[START Provided passage]

GitHub - Mjaswanth2005/Telco_customer

Telco Customer Churn Prediction

Overview This project builds and evaluates machine learning models to predict customer churn in a telecom dataset. The objective is to identify customers likely to leave the service so that proactive retention strategies can be implemented.

The workflow includes: Data cleaning and preprocessing Feature encoding and scaling Model training

Evaluation and comparison Two models are implemented: Logistic Regression (baseline) Random Forest Classifier (improved model)

Dataset The dataset contains telecom customer records including demographics, billing information, and service usage. The target variable is: Churn → Whether a customer leaves the service.

Train / Validation Split Method The dataset is divided into training and validation sets using an 80/20 stratified split. 80% → Training data 20% → Validation data

Stratified sampling ensures that the proportion of churn vs non-churn customers remains consistent across both sets.

Implementation concept: Random seed fixed for reproducibility Stratification applied to preserve class balance

This split allows reliable performance evaluation while maximizing training data.

[END Provided passage]

**Written exercise A**
Transcribe the entries exactly, from the first one down through the line containing "Select the 300", including both ends.

[START Exercise data]

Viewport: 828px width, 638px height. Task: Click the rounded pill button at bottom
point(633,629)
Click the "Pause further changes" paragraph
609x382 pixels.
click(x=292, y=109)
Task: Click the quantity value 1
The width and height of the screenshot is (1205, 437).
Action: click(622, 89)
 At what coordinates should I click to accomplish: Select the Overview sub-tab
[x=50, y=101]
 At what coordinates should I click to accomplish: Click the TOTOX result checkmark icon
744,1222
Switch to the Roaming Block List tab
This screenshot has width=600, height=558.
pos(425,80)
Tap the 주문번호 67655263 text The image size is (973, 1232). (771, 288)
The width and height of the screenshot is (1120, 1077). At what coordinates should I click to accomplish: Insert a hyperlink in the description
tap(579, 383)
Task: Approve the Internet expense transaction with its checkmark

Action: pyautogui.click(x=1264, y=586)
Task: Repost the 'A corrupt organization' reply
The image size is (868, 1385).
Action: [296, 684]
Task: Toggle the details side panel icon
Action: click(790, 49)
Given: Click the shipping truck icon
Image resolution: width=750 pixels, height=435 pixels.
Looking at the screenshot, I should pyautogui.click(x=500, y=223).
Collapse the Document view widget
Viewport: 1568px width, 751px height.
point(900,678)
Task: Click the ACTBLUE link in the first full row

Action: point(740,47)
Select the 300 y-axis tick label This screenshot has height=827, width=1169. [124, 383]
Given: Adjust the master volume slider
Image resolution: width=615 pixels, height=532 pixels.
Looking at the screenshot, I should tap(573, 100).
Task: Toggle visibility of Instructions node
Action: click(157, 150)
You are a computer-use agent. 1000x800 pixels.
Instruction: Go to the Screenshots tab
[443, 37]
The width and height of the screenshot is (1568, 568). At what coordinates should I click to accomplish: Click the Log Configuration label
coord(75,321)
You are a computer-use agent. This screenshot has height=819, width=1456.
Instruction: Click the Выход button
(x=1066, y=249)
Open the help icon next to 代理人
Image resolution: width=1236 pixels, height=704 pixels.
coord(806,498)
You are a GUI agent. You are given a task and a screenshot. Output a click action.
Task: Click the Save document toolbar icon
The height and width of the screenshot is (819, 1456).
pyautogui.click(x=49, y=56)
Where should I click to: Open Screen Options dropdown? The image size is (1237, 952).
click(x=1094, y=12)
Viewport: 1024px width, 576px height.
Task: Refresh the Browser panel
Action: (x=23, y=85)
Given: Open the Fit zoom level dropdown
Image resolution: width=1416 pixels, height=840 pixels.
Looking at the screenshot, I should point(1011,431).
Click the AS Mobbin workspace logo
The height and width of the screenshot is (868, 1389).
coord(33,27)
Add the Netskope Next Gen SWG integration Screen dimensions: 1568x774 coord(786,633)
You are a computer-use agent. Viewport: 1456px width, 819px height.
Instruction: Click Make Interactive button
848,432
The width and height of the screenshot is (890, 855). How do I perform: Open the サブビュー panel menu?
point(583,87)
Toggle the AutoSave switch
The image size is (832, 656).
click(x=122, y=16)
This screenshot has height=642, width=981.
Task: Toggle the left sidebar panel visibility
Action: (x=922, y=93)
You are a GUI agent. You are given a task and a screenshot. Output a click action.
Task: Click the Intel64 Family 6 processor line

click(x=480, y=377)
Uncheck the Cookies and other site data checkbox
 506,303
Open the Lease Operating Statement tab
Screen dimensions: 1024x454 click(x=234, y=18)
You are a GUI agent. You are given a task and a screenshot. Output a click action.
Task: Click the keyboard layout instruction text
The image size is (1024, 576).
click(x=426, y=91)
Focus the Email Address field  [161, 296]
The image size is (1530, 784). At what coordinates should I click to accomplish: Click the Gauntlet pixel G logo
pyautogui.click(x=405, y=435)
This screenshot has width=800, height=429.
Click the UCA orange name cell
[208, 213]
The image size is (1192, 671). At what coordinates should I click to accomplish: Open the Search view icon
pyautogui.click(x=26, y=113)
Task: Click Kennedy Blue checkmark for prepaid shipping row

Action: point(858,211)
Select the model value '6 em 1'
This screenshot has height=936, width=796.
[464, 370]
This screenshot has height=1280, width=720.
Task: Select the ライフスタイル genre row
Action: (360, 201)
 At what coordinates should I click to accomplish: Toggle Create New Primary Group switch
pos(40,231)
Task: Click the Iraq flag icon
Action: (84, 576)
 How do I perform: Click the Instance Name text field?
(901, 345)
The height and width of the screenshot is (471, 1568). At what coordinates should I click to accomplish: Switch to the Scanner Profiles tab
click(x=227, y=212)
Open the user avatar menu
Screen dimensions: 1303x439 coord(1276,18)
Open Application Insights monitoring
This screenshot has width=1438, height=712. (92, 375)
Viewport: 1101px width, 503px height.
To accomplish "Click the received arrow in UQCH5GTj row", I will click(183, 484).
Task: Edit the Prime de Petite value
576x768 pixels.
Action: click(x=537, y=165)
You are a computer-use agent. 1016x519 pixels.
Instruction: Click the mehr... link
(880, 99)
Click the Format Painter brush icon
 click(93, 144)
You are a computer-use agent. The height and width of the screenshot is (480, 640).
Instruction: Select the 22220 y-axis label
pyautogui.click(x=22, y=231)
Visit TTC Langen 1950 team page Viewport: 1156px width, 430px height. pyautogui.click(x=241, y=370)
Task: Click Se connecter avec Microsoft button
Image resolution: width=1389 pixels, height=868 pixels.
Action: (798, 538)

[END Exercise data]

**Written exercise B**
Restate the telecom churn project page word for word, in full.

**Task output A**
Viewport: 828px width, 638px height. Task: Click the rounded pill button at bottom
point(633,629)
Click the "Pause further changes" paragraph
609x382 pixels.
click(x=292, y=109)
Task: Click the quantity value 1
The width and height of the screenshot is (1205, 437).
Action: click(622, 89)
 At what coordinates should I click to accomplish: Select the Overview sub-tab
[x=50, y=101]
 At what coordinates should I click to accomplish: Click the TOTOX result checkmark icon
744,1222
Switch to the Roaming Block List tab
This screenshot has width=600, height=558.
pos(425,80)
Tap the 주문번호 67655263 text The image size is (973, 1232). (771, 288)
The width and height of the screenshot is (1120, 1077). At what coordinates should I click to accomplish: Insert a hyperlink in the description
tap(579, 383)
Task: Approve the Internet expense transaction with its checkmark

Action: pyautogui.click(x=1264, y=586)
Task: Repost the 'A corrupt organization' reply
The image size is (868, 1385).
Action: [296, 684]
Task: Toggle the details side panel icon
Action: click(790, 49)
Given: Click the shipping truck icon
Image resolution: width=750 pixels, height=435 pixels.
Looking at the screenshot, I should pyautogui.click(x=500, y=223).
Collapse the Document view widget
Viewport: 1568px width, 751px height.
point(900,678)
Task: Click the ACTBLUE link in the first full row

Action: point(740,47)
Select the 300 y-axis tick label This screenshot has height=827, width=1169. [124, 383]

**Task output B**
GitHub - Mjaswanth2005/Telco_customer

Telco Customer Churn Prediction

Overview This project builds and evaluates machine learning models to predict customer churn in a telecom dataset. The objective is to identify customers likely to leave the service so that proactive retention strategies can be implemented.

The workflow includes: Data cleaning and preprocessing Feature encoding and scaling Model training

Evaluation and comparison Two models are implemented: Logistic Regression (baseline) Random Forest Classifier (improved model)

Dataset The dataset contains telecom customer records including demographics, billing information, and service usage. The target variable is: Churn → Whether a customer leaves the service.

Train / Validation Split Method The dataset is divided into training and validation sets using an 80/20 stratified split. 80% → Training data 20% → Validation data

Stratified sampling ensures that the proportion of churn vs non-churn customers remains consistent across both sets.

Implementation concept: Random seed fixed for reproducibility Stratification applied to preserve class balance

This split allows reliable performance evaluation while maximizing training data.